▶ **Problem description**: In the data, find the word "agent" and copy out every line that has it.

▶ **Data for the task**:
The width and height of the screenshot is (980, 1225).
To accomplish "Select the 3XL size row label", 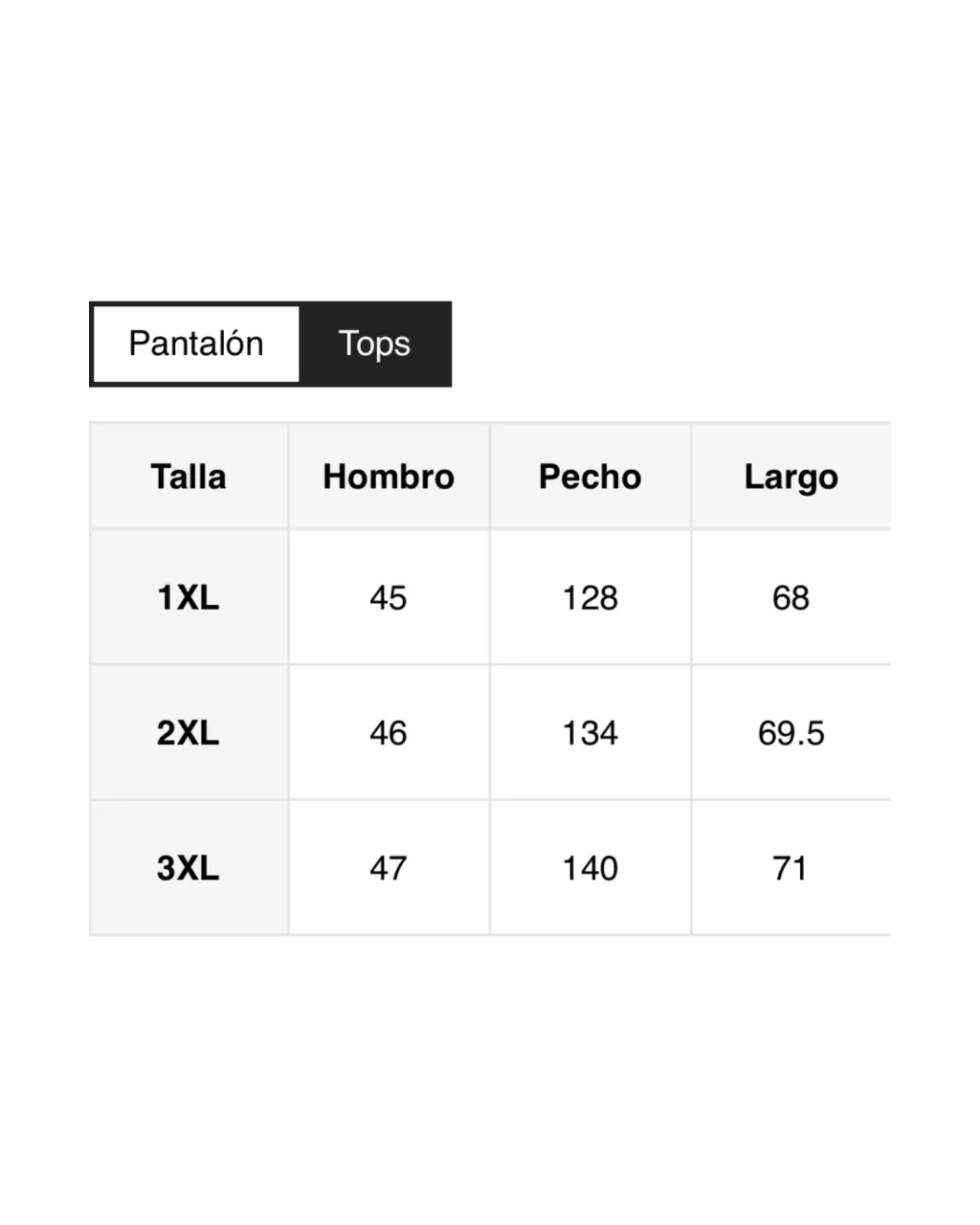I will [x=189, y=868].
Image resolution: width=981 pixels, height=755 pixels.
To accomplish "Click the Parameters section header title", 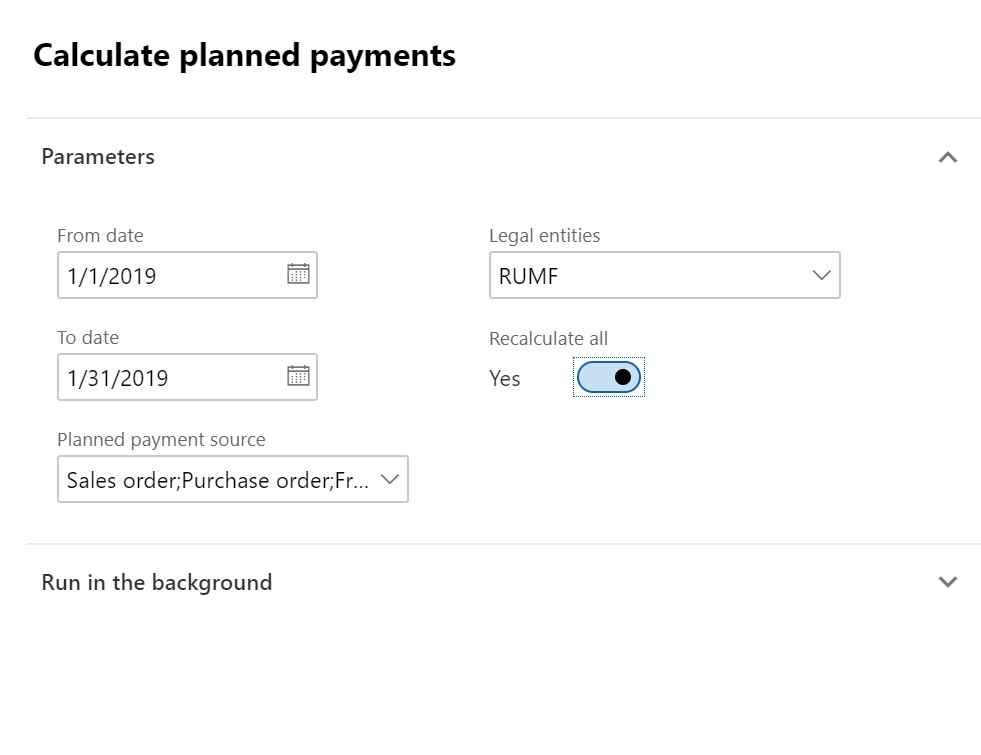I will (x=98, y=157).
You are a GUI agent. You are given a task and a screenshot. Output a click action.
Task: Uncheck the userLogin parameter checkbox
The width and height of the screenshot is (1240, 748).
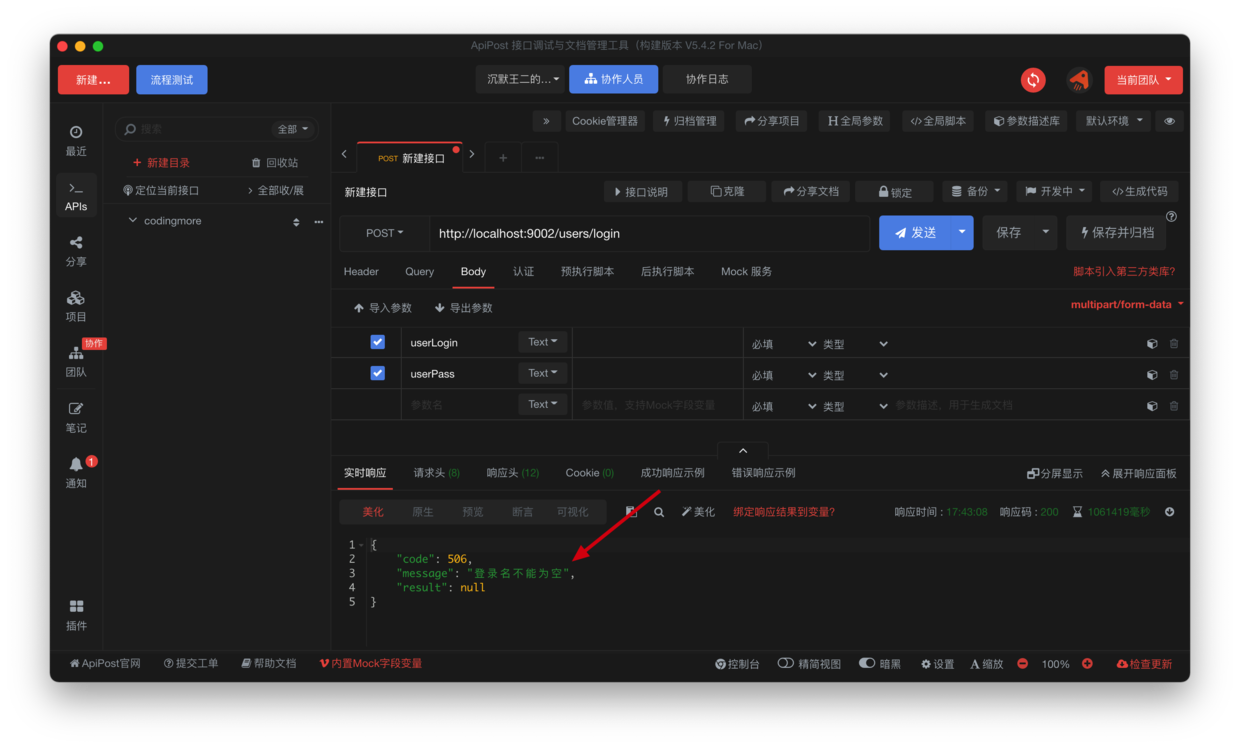click(377, 342)
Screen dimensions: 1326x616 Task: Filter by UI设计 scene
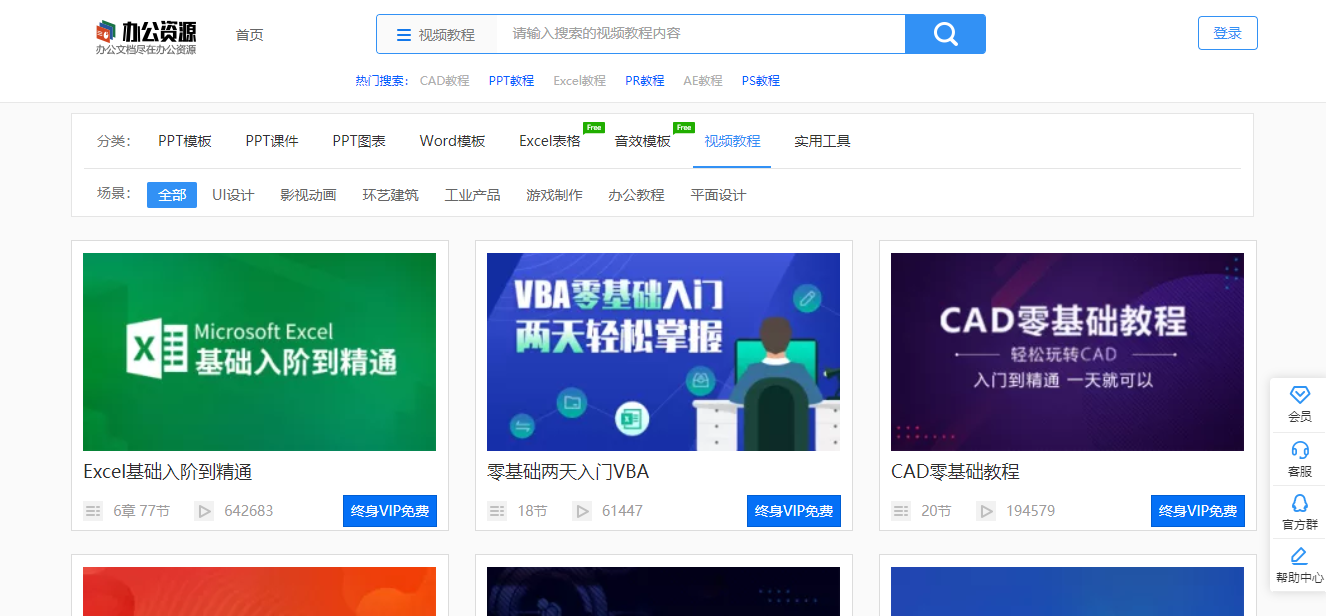tap(233, 195)
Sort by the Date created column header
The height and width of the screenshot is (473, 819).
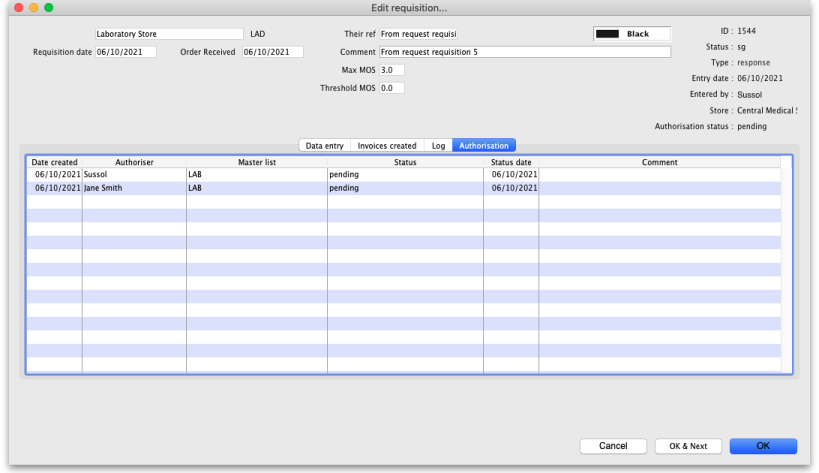(54, 162)
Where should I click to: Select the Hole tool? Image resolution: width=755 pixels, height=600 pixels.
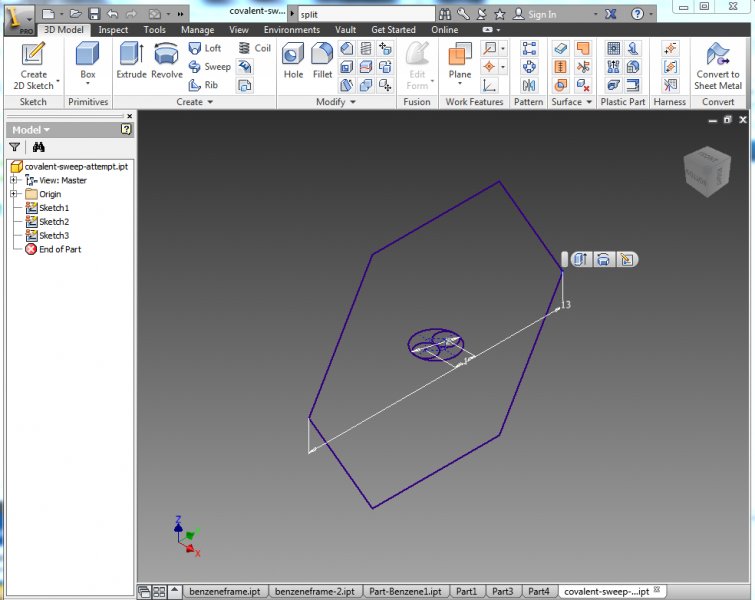coord(293,62)
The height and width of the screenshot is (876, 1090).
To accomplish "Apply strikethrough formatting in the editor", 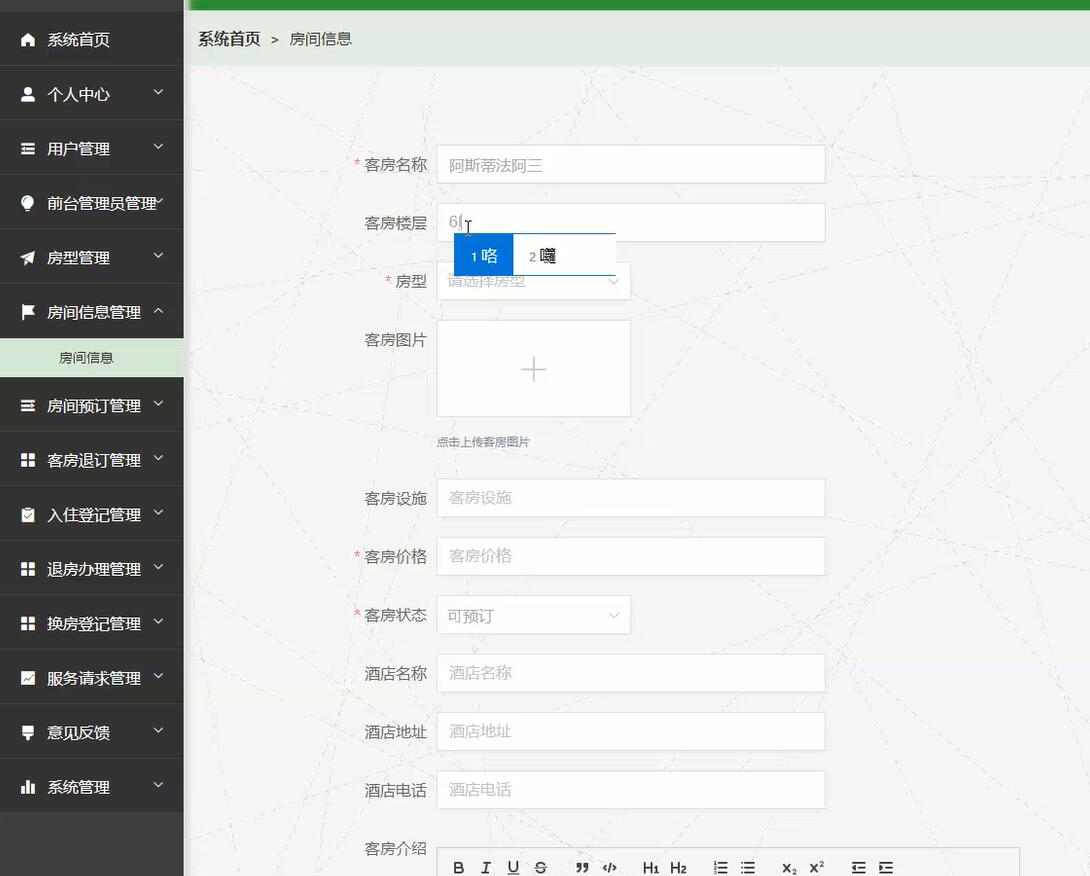I will coord(539,867).
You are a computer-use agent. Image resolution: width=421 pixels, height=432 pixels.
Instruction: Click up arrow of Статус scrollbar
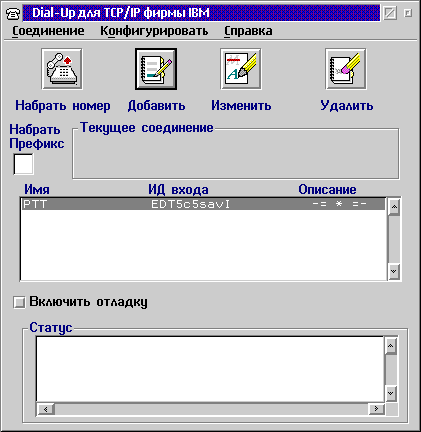pos(391,346)
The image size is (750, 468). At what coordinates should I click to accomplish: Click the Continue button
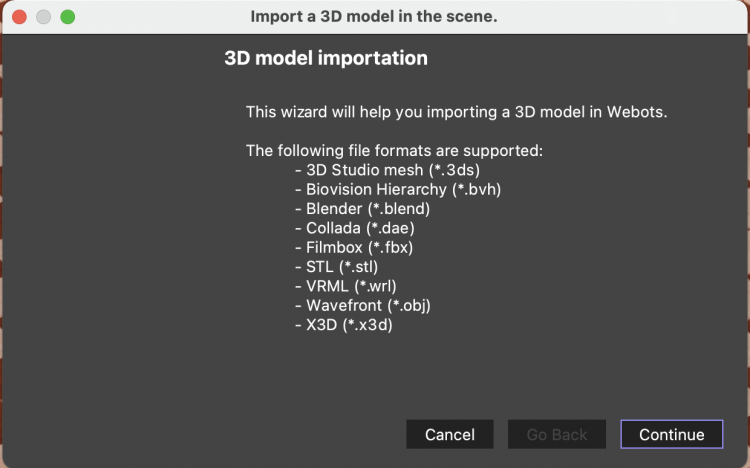(x=672, y=434)
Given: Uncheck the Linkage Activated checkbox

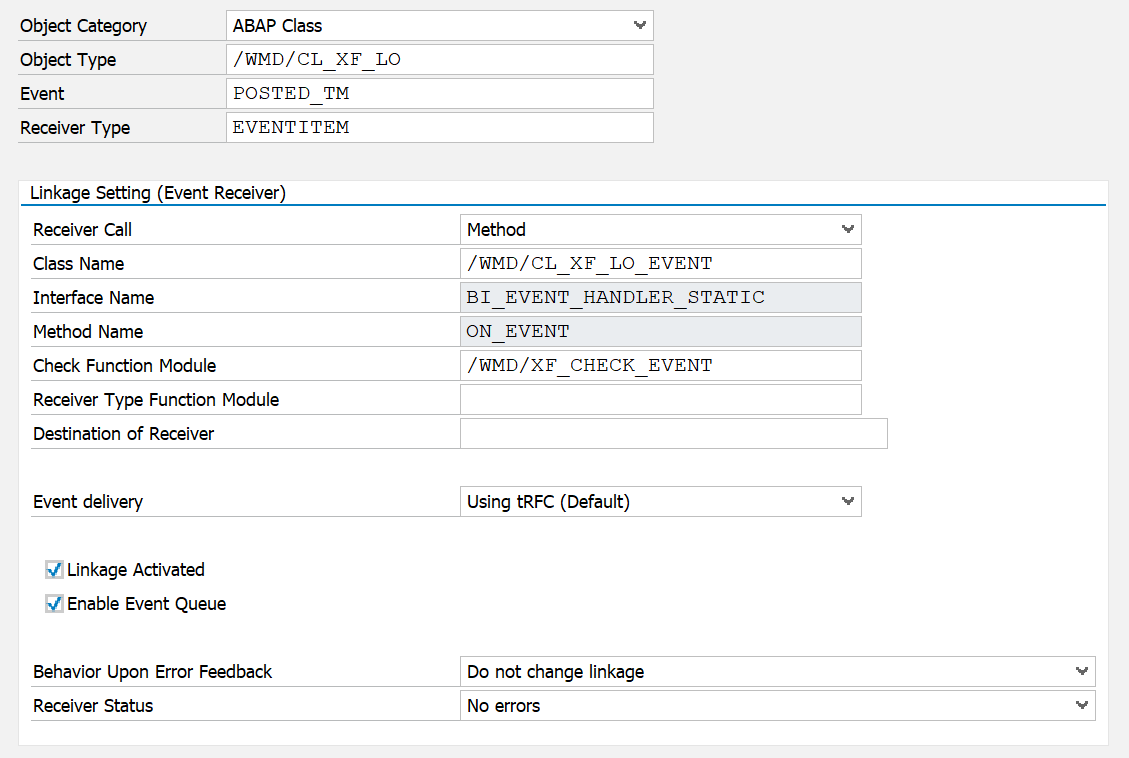Looking at the screenshot, I should click(x=55, y=570).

▶ **Output for this exercise**:
You are a GUI agent. You are given a task and a screenshot. Output a click action.
You are a computer-use agent. Image resolution: width=421 pixels, height=432 pixels.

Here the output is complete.